Matematika Babilonia merujuk pada seluruh matematika yang dikembangkan oleh bangsa Mesopotamia (kini Iraq) sejak permulaan Sumeria hingga permulaan peradaban helenistik. Dinamai “Matematika Babilonia” karena peran utama kawasan Babilonia sebagai tempat untuk belajar. Pada zaman peradaban helenistik, Matematika Babilonia berpadu dengan Matematika Yunani dan Mesir untuk membangkitkan Matematika Yunani. Kemudian di bawah Kekhalifahan Islam, Mesopotamia, terkhusus Baghdad, sekali lagi menjadi pusat penting pengkajian Matematika Islam. Bertentangan dengan langkanya sumber pada Matematika Mesir, pengetahuan Matematika Babilonia diturunkan dari lebih daripada 400 lempengan tanah liat yang digali sejak 1850-an. Lempengan ditulis dalam tulisan paku ketika tanah liat masih basah, dan dibakar di dalam tungku atau dijemur di bawah terik matahari.
Beberapa di antaranya adalah karya rumahan. Bukti terdini matematika tertulis adalah karya bangsa Sumeria, yang membangun peradaban kuno di Mesopotamia. Mereka mengembangkan sistem rumit metrologi sejak tahun 3000 SM. Dari kira-kira 2500 SM ke muka, bangsa Sumeria menuliskan tabel perkalian pada lempengan tanah liat dan berurusan dengan latihan-latihan geometri dan soal-soal pembagian. Jejak terdini sistem bilangan Babilonia juga merujuk pada periode ini. Sebagian besar lempengan tanah liat yang sudah diketahui berasal dari tahun 1800 sampai 1600 SM, dan meliputi topik-topik pecahan, aljabar, persamaan kuadrat dan kubik, dan perhitungan bilangan regular, invers perkalian, dan bilangan prima kembar. Lempengan itu juga meliputi tabel perkalian dan metode penyelesaian persamaan linear dan persamaan kuadrat. Lempengan Babilonia 7289 SM memberikan hampiran bagi √2 yang akurat sampai lima tempat desimal.
Matematika Babilonia ditulis menggunakan sistem bilangan seksagesimal (basis-60).

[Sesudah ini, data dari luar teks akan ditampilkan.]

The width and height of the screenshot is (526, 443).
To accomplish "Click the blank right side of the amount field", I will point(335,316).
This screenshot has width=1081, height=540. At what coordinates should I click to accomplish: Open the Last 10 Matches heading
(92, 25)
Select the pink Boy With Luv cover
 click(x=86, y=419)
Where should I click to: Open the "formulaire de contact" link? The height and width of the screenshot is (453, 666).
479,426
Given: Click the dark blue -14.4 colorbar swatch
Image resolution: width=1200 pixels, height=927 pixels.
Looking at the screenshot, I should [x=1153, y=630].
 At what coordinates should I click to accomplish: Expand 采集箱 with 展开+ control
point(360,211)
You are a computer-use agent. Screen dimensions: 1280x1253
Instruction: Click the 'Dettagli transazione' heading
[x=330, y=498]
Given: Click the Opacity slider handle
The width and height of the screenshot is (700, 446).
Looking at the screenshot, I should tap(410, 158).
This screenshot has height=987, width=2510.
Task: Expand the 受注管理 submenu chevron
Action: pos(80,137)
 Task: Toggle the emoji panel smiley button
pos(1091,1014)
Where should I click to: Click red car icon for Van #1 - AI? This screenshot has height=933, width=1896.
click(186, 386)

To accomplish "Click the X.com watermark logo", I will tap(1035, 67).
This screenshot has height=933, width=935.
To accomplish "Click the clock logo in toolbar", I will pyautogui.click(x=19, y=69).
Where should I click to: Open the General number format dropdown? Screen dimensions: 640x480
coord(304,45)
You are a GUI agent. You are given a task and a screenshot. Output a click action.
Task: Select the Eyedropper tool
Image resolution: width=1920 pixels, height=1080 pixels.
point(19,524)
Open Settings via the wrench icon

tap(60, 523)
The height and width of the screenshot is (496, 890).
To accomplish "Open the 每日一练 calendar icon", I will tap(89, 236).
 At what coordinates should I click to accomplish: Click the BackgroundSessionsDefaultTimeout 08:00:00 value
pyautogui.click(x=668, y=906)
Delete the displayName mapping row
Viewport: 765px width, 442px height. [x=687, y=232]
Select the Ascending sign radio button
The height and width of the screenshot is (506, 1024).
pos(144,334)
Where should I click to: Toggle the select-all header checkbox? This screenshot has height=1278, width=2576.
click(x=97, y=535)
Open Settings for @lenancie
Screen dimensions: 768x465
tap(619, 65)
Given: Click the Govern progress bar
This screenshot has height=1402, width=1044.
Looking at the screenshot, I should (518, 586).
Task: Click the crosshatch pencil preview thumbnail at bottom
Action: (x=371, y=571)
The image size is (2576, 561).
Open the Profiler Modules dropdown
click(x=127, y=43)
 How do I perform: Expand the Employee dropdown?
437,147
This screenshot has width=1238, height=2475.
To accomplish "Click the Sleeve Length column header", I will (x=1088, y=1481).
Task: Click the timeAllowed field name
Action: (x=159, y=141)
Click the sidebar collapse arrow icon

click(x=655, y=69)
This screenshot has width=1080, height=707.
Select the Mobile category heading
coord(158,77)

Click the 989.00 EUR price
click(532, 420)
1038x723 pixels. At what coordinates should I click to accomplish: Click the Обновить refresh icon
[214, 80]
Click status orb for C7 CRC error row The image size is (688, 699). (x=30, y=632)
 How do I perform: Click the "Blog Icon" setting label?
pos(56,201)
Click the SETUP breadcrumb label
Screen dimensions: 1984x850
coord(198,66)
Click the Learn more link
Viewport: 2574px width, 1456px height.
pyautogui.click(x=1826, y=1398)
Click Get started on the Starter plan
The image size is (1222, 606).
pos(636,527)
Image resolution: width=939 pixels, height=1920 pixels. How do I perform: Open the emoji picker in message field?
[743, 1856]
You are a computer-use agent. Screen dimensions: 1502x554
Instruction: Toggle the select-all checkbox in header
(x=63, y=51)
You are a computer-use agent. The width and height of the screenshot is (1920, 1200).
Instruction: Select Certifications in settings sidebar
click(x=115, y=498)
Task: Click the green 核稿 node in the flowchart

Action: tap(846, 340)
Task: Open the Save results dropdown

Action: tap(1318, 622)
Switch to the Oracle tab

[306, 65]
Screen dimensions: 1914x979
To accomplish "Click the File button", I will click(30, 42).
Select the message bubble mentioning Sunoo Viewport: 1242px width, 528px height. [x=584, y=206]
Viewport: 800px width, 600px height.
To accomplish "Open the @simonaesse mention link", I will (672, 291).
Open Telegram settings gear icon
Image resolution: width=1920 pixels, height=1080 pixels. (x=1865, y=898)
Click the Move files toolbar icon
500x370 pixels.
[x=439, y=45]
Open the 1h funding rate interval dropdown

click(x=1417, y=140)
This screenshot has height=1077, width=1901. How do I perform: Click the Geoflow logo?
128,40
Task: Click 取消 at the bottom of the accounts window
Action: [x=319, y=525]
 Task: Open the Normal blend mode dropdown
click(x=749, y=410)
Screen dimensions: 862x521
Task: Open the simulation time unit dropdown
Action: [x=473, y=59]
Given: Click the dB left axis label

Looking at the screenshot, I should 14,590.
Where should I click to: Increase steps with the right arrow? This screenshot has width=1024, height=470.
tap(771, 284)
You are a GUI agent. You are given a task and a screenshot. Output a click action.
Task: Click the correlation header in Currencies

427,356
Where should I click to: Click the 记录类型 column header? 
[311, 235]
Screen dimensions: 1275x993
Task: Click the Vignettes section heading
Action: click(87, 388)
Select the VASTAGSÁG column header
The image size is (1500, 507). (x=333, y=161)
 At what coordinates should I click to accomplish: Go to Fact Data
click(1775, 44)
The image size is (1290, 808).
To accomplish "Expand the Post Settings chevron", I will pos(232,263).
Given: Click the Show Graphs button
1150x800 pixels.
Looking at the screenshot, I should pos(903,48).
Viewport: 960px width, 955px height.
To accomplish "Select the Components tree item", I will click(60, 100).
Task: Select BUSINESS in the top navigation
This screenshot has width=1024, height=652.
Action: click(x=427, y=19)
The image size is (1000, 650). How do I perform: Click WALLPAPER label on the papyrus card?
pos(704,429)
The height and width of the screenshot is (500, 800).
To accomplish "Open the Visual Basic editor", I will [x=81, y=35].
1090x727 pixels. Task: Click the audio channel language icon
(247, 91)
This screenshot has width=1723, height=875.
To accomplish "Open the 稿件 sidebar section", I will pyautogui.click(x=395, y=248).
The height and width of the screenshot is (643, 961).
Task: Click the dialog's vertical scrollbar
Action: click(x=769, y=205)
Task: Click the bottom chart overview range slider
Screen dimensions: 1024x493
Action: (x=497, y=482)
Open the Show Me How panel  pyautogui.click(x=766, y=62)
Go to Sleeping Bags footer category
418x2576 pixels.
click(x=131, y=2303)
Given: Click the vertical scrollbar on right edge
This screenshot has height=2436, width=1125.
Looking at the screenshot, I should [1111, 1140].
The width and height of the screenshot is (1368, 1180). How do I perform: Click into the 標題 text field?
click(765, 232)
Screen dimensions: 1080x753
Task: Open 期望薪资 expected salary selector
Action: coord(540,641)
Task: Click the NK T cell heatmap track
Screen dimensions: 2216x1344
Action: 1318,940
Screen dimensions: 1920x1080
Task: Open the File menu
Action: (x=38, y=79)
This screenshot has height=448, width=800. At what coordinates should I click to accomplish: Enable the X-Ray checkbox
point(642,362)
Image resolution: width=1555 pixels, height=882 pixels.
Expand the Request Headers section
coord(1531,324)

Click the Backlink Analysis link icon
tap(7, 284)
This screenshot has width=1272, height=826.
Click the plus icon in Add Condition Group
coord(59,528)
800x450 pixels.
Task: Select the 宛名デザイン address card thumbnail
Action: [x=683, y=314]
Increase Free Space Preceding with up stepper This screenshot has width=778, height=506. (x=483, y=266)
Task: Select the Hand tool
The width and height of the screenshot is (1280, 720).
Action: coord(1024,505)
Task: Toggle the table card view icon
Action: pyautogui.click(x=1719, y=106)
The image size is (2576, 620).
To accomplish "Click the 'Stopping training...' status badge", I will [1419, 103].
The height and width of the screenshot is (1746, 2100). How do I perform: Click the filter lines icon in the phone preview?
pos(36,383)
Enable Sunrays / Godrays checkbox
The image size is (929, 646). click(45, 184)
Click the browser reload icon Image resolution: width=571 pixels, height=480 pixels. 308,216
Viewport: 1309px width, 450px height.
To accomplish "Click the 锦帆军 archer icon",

Dari sinilah diturunkannya penggunaan bilangan 60 detik untuk semenit, 60 menit untuk satu jam, dan 360 (60 x 6) derajat untuk satu putaran lingkaran, juga penggunaan detik dan menit pada busur lingkaran yang melambangkan pecahan derajat. Juga, tidak seperti orang Mesir, Yunani, dan Romawi, orang Babilonia memiliki sistem nilai-tempat yang sejati, di mana angka-angka yang dituliskan di lajur lebih kiri menyatakan nilai yang lebih besar, seperti di dalam sistem desimal
Para ahli matematika telah mengembangkan langkah langkah algoritma seperti cara mencari akar pangkat dua suatu bilangan. Beberapa operasi dasar matematika seperti penjumlahan, pengurangan dan perkalian tidak berbeda dengan yang telah kita gunakan zaman sekarang. Hanya satu perbedaan yang unik ketika melakukan operasi pembagian. Pembagian dilakukan dengan menggunakan sebuah tabel khusus. Seperti jika ingin membagi 14 dengan 5, maka akan dicari dengan mengalikan angka 14 dengan 2, kemudian ditaruh satu koma di satu angka belakang. 14 x 2 =28 ditaruh koma, 2,8. Tabel tabel pembagian tersebut telah dirancang khusus oleh ahli matematika kala itu. Sementara untuk pembagi dengan jumlah besar maka dilakukan secara berulang.
Bangsa Babilonia juga sudah sangat familiar dengan aturan umum untuk mengukur suatu area. Mereka mengukur keliling lingkaran sebanyak 3 kali diameter dan luasnya sebagai satu per duabelas kuadrat dari lingkaran, dan jika hitungannya benar, maka nilai π akan bernilai 3.  Volume silinder diambil sebagai produk dari alas dan tinggi, namun, volume frustum sebuah kerucut atau piramida persegi dihitung dengan tidak benar sebagai produk dari ketinggian dan setengah jumlah dari basis. Juga, ada penemuan terbaru dalam sebuah catatan kuno mencantumkan bahwa nilai π adalah 3 dan .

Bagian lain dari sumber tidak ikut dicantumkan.